Selected excerpt =
════════════════════

The damping means, preferably comprises a damping chamber containing a pressurised gas, fitted to the outlet of the pump chambers. The gas in the damping chamber may be separated from the pumped fluid by a diaphragm. As pumped fluid is forced from the connecting pump chamber the pressurised gas absorbs some of the energy of the pumped fluid. While the pump chamber is undergoing the following suction stage, the energy absorbed by the pressurised gas is transferred to the water in the damping chamber, forcing it from the pump. The damping chamber preferably has a unidirectional valve, on each of the pipes leading to and from it. More damping chambers may be added to the pipe leading to the surface of the bore, as the pumping head of the pump increases.

The damping chamber assembly has the overall effect of:

- providing a more continuous flow of water from the pump; and - reducing the shock loadings produced by the pumping increasing the overall working life of the pump.

The present invention further provides a method of pumping fluid from a well along a first conduit incorporating a valve mechanism allowing flow of pumped fluid in one direction along the first conduit and having a second conduit with one end opening as a branch inlet into the first conduit, comprising the steps of providing an auxiliary fluid in the second conduit such that an interface is formed between the auxiliary fluid and the pumped fluid from the first conduit, and reciprocating the interface within the second conduit to cause fluid to be pumped along the first conduit by virtue of the reciprocating action.

════════════════════

Items contained in a dataset:
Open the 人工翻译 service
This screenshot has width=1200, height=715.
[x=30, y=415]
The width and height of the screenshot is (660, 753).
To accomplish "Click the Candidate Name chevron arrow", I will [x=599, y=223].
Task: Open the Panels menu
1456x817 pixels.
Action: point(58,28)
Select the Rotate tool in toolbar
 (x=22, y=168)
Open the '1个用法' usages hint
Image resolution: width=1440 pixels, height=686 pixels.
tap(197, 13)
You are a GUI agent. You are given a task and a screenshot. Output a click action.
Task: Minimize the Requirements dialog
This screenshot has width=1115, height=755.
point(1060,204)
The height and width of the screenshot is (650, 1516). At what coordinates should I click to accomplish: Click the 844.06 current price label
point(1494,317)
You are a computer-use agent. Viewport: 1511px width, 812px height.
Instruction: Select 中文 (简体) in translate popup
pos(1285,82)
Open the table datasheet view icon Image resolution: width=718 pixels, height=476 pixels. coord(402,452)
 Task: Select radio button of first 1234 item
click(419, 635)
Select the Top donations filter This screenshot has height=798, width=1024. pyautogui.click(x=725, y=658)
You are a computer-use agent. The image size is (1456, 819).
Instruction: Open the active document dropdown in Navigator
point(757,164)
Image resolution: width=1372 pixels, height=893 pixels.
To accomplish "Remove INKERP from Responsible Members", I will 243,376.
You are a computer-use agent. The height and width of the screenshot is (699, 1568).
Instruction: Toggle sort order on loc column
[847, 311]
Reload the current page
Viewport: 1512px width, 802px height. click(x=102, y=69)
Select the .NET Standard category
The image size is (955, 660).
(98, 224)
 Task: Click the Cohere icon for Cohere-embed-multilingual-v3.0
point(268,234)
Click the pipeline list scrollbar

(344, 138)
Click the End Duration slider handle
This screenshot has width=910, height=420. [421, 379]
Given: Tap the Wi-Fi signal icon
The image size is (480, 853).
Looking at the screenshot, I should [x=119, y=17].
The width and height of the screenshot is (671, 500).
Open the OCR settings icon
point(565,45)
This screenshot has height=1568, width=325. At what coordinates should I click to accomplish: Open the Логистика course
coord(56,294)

════════════════════

Problem = Continue the well pump description from its last sentence. The items aren't needed for any of this.

Task answer =
The fluids are preferably liquids and the auxiliary fluid is preferably "clean".

In a preferred embodiment the pump comprises a pumping chamber having unidirectional inlet and outlet valves allowing flow of a first unclean liquid (as above defined) between them in one direction only, and a branch inlet attached to one end of a tube having its other end- portion upright and connected at its upper end to a cyclically-operated pressure source of a second clean liquid (as above defined) which forms a liquid-to-liquid interface with the first liquid, the displacement volume of the source being less than the effective volume of the upright end-portion of the tube so that the interface formed between the two liquids is confined to reciprocating vertical movement in the upright portion of the tube when the source is operated to drive the pump.

In carrying out the invention both of the liquids may be water. In this case the two liquids are naturally miscible and the interface occupies a short length of the tube. However the working parts of the pump required to have good seals are only in contact with the clean liquid so that wear is greatly reduced. Also a cheaply constructed pump using simple leather-bucket seals on the piston is possible. Suitably the pump is provided with means enabling it to be primed from time-to-time with fresh clean water, and for any air which collects in the system over a prolonged period to be purged out of it.

The upright end-portion of the tube in which the reciprocation of the interface takes place preferably slopes down towards an outlet through which solid matter entrained in the unclean liquid can precipitate out during periods that the pump is not in use. Although passage of the unclean water through the valves does inevitably cause some wear, these parts do not have to maintain good seals and can be robustly constructed so that the wear on them is minimal.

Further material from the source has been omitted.